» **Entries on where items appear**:
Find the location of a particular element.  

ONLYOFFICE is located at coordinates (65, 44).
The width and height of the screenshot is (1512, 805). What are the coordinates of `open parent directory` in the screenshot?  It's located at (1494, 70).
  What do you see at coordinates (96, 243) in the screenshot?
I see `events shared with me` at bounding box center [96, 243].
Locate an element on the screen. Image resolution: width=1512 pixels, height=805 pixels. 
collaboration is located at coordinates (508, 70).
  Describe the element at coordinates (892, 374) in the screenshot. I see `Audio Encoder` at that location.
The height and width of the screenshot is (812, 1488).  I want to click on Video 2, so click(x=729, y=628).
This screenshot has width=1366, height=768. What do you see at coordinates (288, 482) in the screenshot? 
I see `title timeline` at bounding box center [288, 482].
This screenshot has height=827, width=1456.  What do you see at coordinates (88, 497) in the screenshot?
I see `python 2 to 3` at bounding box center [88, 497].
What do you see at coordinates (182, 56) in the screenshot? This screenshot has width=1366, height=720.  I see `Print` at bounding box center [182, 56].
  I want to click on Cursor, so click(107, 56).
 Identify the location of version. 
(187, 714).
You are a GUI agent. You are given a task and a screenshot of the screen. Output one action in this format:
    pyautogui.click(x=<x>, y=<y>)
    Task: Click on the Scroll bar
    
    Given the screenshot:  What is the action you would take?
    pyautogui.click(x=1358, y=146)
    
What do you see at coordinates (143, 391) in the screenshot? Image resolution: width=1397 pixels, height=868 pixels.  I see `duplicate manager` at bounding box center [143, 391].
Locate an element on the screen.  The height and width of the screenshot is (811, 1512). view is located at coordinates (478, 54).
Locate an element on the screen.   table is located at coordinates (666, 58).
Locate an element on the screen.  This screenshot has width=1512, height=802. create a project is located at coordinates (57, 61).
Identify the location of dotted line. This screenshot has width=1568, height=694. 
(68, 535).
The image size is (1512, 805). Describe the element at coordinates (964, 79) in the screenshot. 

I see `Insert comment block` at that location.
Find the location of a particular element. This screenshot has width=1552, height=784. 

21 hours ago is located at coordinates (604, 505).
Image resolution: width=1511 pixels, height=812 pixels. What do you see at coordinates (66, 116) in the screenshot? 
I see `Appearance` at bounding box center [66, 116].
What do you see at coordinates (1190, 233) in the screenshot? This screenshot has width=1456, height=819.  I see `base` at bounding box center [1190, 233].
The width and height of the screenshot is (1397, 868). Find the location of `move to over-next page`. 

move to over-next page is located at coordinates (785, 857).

» **To be done**: Copy the lines of the material above word for word, beginning with its first line and ending with the line that contains "center [96, 243].".

» **Task output**:
Find the location of a particular element.  

ONLYOFFICE is located at coordinates (65, 44).
The width and height of the screenshot is (1512, 805). What are the coordinates of `open parent directory` in the screenshot?  It's located at (1494, 70).
  What do you see at coordinates (96, 243) in the screenshot?
I see `events shared with me` at bounding box center [96, 243].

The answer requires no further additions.